Reference: Angiosarcoma
Board review style question #2
Which of the following immunohistochemical stains is most likely negative for angiosarcoma?

  1. CD31
  2. CD34
  3. D2-40
  4. ERG
  5. HHV8
Board review style answer #2
E. HHV8

Comment Here

Reference: Angiosarcoma
Board review style question #3
Which stain will help differentiate epithelioid angiosarcoma from a poorly differentiated adrenal cortical carcinoma?

  1. ERG
  2. Pancytokeratin
  3. SF1
  4. VEGFR3
  5. Vimentin
Board review style answer #3
A. ERG. ERG is sensitive and specific for vascular differentiation. Although not on the list of potential answers, CD31 and Factor VIII are also sensitive and specific markers for vascular differentiation and can additionally be useful in this case.

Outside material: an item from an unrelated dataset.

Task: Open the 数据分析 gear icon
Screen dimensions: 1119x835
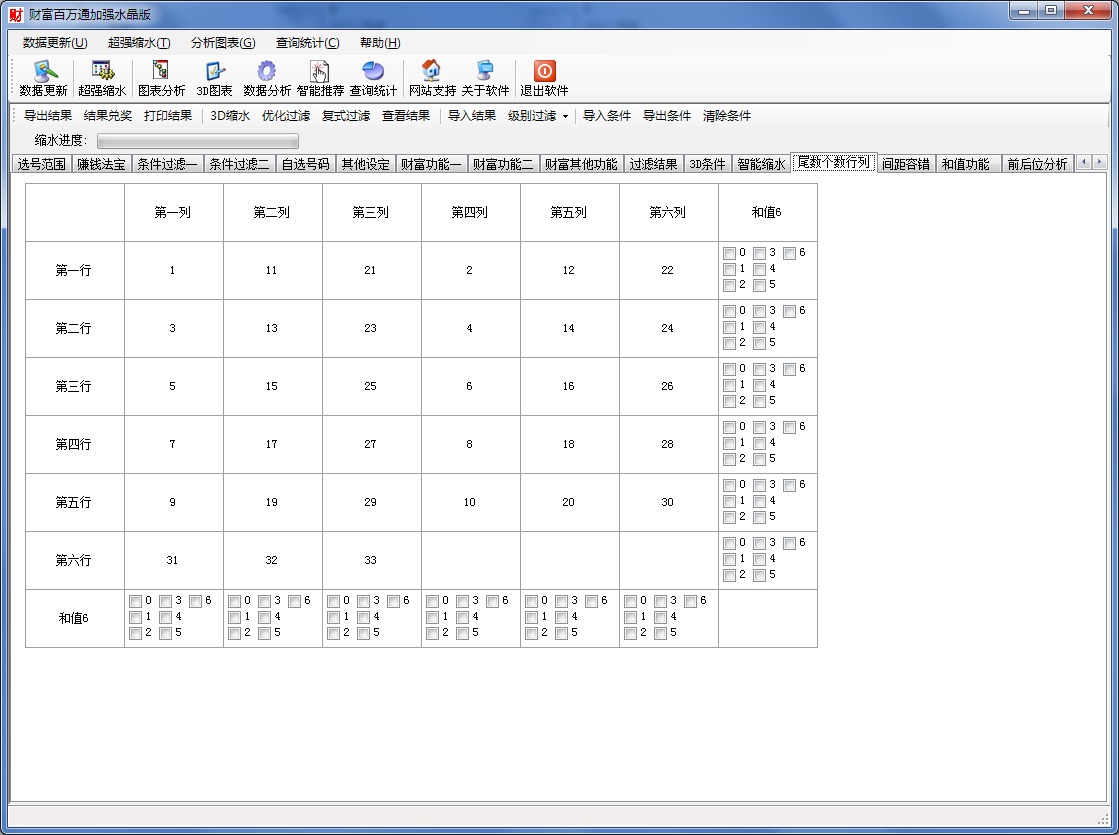Action: (x=266, y=71)
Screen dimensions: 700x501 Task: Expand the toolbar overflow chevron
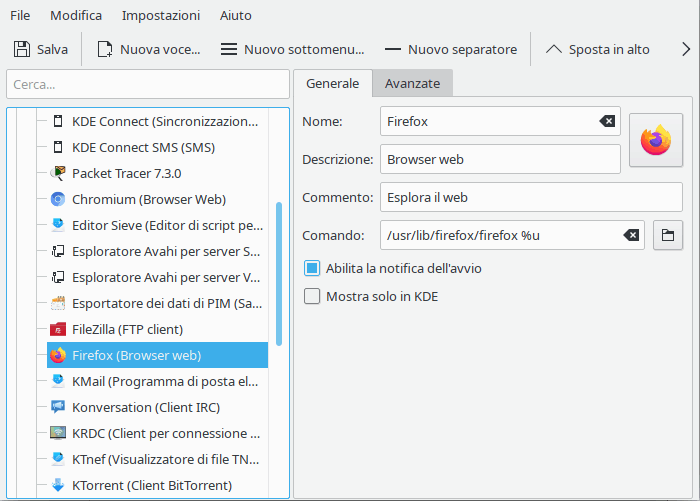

Steroidogenic factor 1 (SF1) is a transcription factor that has a role in steroidogenesis and is expressed in the adrenal cortex and other gonadotrophic cells in the pituitary and gonads. While usually a very specific marker, its expression may be lost in up to 12% of adrenal cortical carcinomas (Hum Pathol 2013;44:822). Both epithelioid angiosarcoma and carcinoma will stain positive for pancytokeratin. While VEGFR3 is specific for vascular differentiation, it is less sensitive and will have variable staining in angiosarcoma. While vimentin is quite sensitive for angiosarcoma, it may not be helpful because carcinomas may also stain positive for vimentin.